***** Provided records

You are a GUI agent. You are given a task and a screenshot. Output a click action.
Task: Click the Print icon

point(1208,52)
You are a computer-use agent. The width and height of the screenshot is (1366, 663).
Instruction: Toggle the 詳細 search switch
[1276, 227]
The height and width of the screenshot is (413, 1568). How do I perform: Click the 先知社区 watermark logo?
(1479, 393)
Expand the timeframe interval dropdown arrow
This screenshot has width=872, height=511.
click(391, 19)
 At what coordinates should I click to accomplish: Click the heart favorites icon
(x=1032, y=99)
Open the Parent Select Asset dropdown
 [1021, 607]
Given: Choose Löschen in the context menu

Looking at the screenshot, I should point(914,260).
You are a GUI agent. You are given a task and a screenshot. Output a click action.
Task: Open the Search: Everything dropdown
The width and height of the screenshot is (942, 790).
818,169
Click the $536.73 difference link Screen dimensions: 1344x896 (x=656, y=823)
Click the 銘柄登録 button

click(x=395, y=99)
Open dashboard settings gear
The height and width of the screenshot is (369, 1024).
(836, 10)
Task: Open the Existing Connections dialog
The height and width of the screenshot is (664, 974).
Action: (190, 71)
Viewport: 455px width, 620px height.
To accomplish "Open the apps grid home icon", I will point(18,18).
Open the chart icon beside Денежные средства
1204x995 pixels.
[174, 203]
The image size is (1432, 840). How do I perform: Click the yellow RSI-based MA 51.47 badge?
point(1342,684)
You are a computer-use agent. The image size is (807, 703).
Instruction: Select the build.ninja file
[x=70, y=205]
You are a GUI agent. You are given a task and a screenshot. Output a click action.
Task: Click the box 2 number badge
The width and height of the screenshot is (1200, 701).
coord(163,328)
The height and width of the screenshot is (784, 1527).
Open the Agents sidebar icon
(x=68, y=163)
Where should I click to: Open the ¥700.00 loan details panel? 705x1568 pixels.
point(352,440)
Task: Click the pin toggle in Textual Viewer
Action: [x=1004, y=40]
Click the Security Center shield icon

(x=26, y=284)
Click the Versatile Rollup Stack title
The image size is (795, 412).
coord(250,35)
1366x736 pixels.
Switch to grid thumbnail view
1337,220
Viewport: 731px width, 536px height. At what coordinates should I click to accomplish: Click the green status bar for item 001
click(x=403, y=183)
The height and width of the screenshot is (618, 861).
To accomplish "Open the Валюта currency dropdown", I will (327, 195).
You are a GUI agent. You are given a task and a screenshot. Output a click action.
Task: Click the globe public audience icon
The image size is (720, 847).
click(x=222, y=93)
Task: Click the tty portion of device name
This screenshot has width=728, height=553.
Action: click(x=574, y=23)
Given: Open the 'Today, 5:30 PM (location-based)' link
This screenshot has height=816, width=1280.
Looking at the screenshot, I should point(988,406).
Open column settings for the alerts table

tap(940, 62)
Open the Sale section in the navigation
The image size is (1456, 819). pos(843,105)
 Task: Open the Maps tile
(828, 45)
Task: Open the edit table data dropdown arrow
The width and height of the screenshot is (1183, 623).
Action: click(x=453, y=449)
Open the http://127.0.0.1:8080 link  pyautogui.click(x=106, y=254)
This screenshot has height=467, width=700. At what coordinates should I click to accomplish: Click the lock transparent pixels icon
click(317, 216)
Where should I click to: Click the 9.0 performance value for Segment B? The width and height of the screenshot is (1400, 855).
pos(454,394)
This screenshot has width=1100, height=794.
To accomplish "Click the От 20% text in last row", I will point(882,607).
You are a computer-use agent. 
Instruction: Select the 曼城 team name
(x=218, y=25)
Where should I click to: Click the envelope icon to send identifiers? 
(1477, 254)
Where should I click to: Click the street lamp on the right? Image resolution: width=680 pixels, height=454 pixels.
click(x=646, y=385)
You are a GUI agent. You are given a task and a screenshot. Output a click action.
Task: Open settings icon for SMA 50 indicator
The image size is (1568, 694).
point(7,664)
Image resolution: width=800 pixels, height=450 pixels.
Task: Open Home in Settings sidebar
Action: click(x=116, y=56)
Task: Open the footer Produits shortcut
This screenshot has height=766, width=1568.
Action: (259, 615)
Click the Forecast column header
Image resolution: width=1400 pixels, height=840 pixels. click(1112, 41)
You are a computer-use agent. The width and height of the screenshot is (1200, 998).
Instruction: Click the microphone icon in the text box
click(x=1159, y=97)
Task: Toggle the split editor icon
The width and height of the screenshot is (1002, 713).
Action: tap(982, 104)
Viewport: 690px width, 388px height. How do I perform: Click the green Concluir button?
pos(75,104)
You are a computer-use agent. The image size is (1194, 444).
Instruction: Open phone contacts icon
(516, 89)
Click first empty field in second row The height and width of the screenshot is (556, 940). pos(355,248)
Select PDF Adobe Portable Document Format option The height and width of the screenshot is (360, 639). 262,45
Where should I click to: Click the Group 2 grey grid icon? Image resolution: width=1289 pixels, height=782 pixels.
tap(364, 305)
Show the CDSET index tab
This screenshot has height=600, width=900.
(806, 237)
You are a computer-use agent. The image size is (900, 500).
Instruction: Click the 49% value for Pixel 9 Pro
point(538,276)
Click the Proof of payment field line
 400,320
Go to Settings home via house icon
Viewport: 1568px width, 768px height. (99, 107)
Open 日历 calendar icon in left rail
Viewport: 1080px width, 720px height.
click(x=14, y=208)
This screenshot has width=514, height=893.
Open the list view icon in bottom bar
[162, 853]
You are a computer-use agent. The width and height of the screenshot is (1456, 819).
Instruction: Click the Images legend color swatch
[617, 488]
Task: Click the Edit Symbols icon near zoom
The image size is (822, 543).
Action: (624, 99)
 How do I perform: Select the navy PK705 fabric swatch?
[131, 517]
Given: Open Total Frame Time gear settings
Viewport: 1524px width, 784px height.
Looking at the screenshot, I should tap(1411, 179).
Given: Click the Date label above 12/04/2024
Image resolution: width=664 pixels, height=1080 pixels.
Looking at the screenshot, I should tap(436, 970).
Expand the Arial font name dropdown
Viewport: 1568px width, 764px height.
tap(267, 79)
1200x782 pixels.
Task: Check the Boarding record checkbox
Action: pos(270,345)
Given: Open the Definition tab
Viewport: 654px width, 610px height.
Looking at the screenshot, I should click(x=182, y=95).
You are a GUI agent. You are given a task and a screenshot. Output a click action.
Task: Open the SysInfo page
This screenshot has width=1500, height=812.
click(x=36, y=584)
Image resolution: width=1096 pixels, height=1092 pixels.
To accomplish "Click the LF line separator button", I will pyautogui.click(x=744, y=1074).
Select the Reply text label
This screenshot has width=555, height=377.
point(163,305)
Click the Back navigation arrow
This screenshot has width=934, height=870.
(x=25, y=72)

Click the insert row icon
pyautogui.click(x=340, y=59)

**********

Challenge> Arrange the rows above, starting at the first one and ending at the line containing "[1276, 227]", as a two-column CSV with the columns task and click_point. Give one line per row, with its wording and its answer each in a single quoted field and line breaks replaced by spaces.

Solution for this exercise>
task,click_point
"You are a GUI agent. You are given a task and a screenshot. Output a click action. Task: Click the Print icon","point(1208,52)"
"You are a computer-use agent. The width and height of the screenshot is (1366, 663). Instruction: Toggle the 詳細 search switch","[1276, 227]"